University of Oñati. History

During this first stage, the University of Oñati was just another Renaissance university, although without any State participation. While the building was being erected, somewhat by stealth (1543) - in order to avoid the jealousy of other universities and on the instructions of Mercado - classes began in the Casa de Hernani, as a private tutor's office.

The course opened in 1545 under the rectorship of the bachelor Pedro de Gorostarrazu and the teaching of the bachelors Lope de Burunsano and Gregorio de Mendizabal. Classes were given in the faculties of Theology, Institution, Canons, Law and Arts, following the model of the Colegio de San Bartolomé in Salamanca. Later, Medicine was added, graduating a large number of graduates who practised in the country, and which was suppressed by order of the Visitor Dr. Juárez in 1569.

The founder died in Valladolid in 1548, before he could leave his great work completely finished, but in the will that he granted again in the same city on 25th January of the same year he entrusted this care to his utors Miguel Muñoz, bishop of Cuenca and president of the Chancillería, and to the graduates Mercado de Peñalosa and Sancho López de Otalora. To this end, they were commissioned to draw up a volume of constitutions that would be more conducive to the better direction of the College, guided by those of the colleges of San Bartolomé de Salamanca and Santa Cruz de Valladolid. The following year the College presented the pontifical bulls of its erection to the Royal Council, and although this supreme court authorised their use, it was with the restriction that they had no effect in terms of secular jurisdiction, and that in everything else they should be governed as in the universities of Cuenca, Seville and Toledo. The testamentaries of Mercado, fulfilling on their part the latter's commission, ordered in the year 1552 a body of eighty-seven constitutions by which not only the College, but also the University incorporated into it, was governed, and they sent them to the rector and collegians for their punctual observance, as they promised under oath. These constitutions were reformed in the year 1569 by Doctor Hernado Juárez de Toledo, of the Royal Council, commissioned for this purpose by the King, as patron of the College. In the same order they were retouched in 1571 by the Royal Council, and in 1589 by Diego Arellano Zapata, doctoral canon of the Holy Church of Coria. In 1590 the Statutes were compiled and reformed.

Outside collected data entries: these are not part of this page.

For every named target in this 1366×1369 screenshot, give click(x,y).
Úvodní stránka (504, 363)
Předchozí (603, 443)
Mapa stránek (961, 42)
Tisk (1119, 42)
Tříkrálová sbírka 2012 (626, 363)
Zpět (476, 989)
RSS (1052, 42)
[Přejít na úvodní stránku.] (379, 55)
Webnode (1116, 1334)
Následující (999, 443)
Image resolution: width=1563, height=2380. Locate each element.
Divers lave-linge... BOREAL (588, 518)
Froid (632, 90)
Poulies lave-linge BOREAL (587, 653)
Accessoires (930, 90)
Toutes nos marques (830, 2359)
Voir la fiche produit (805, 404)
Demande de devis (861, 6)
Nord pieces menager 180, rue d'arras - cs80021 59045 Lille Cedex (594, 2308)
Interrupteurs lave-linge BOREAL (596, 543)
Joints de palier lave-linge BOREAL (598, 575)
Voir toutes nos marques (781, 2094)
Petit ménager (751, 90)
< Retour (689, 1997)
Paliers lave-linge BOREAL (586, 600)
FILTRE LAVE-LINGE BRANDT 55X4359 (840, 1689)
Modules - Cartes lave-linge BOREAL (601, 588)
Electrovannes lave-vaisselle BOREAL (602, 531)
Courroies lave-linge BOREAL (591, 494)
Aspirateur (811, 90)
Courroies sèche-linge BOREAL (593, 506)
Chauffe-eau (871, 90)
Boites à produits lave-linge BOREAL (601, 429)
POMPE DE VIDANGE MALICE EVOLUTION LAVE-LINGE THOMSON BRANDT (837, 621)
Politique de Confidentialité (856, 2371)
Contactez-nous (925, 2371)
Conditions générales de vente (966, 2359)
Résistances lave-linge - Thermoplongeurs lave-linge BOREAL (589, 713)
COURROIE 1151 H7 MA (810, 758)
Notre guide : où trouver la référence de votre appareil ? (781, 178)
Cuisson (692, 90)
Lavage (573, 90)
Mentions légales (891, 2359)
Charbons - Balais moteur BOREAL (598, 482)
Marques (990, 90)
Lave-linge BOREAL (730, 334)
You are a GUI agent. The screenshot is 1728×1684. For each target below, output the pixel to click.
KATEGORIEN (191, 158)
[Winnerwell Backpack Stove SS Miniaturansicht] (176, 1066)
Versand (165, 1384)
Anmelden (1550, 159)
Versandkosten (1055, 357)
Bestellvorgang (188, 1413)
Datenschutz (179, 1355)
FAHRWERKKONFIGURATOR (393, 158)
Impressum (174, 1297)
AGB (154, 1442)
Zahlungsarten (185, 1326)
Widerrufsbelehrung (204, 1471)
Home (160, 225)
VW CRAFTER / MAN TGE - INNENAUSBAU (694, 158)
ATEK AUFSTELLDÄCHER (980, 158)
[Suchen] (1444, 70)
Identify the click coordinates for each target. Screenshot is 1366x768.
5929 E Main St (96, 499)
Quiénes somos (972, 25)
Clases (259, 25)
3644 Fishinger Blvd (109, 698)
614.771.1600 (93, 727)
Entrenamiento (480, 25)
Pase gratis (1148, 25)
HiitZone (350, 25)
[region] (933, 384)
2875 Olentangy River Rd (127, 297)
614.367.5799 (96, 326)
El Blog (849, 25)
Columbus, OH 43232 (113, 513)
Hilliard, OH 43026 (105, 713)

The university student was subject to an almost monastic regulation, except in the case of living outside, in special inns, under close supervision. Despite these descriptions, there were, nevertheless, students with loud surnames, and there were known altercations and disturbances typical of the youthful condition of the collegiate students. A distinguished student during this period was the historian Garibay y Zamalloa. During these years it had three hundred students enrolled, which dropped to 200 in the middle of the 17th century. The number of professorships was also reduced: in 1606 there were three in Theology and four in Jurisprudence. In the middle of this century, Theology and Arts were also eliminated. In the second third of this century, the institution of the Colegio Menor de San Esteban in the University, with 4 professorships in charge of each Jesuit, which lasted until 1695, contributed to the economic support of this Institution, whose life was always very precarious. Particularly good were the relations with the University of Alcalá, with which admission to higher degrees without examination was practised.